= Work to be completed =
Copy every line of the listing below word for word, leaving out the pictures.

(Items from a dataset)

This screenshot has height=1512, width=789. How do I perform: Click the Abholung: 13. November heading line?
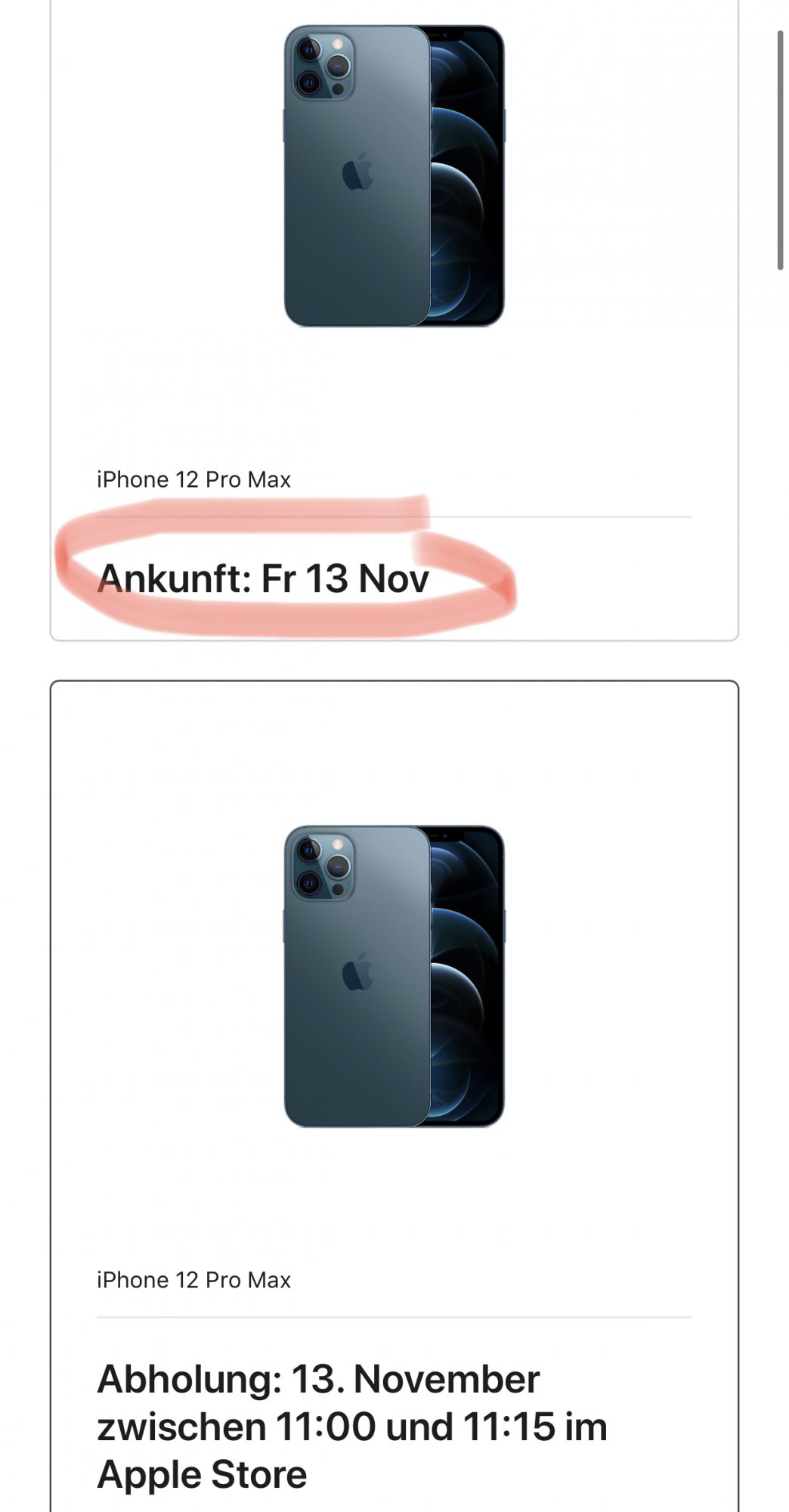click(318, 1380)
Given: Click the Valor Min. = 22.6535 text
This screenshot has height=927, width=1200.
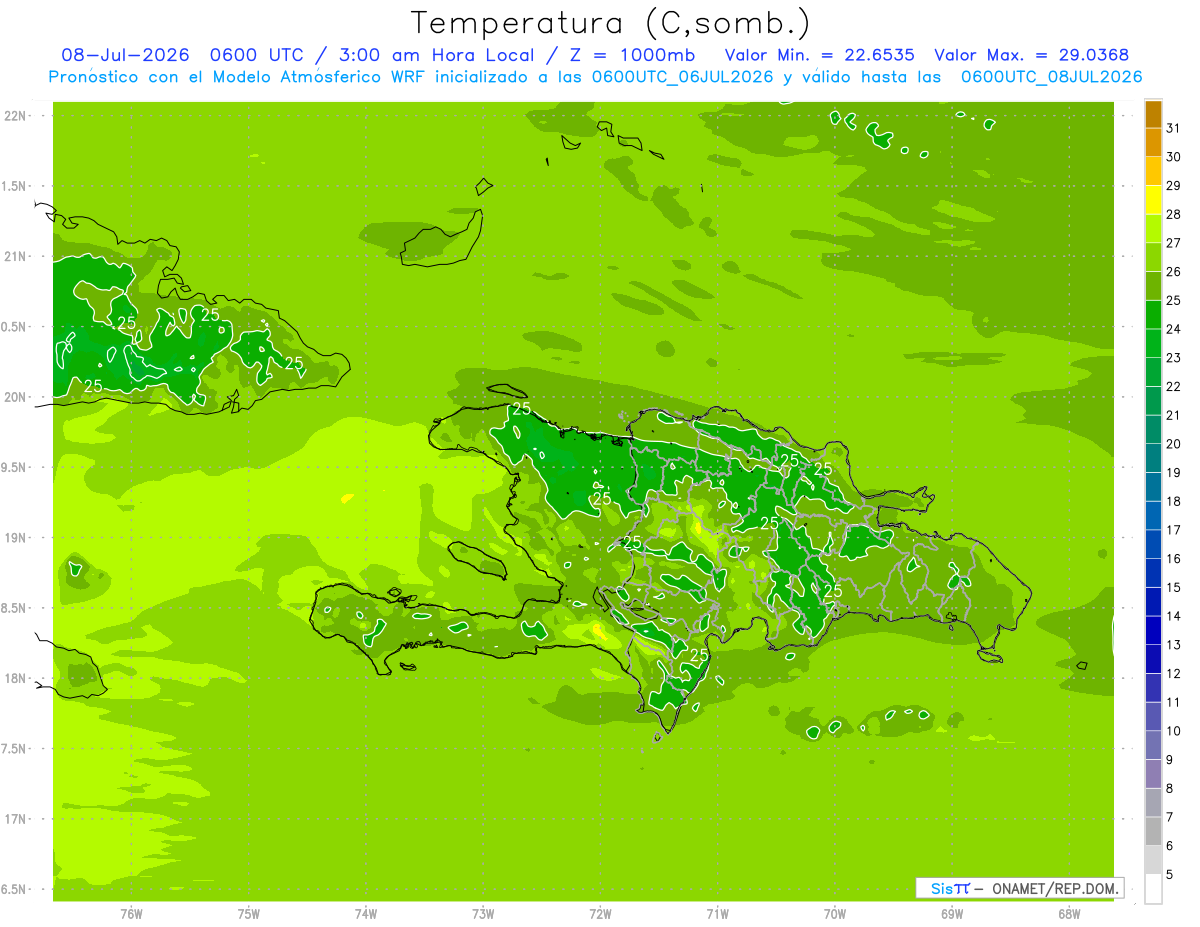Looking at the screenshot, I should tap(819, 55).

= Task response =
This screenshot has height=1512, width=789. How do I perform: Click the Abholung: 13. November heading line?
click(318, 1380)
Given: Click the Valor Min. = 22.6535 text
This screenshot has height=927, width=1200.
Looking at the screenshot, I should tap(819, 55).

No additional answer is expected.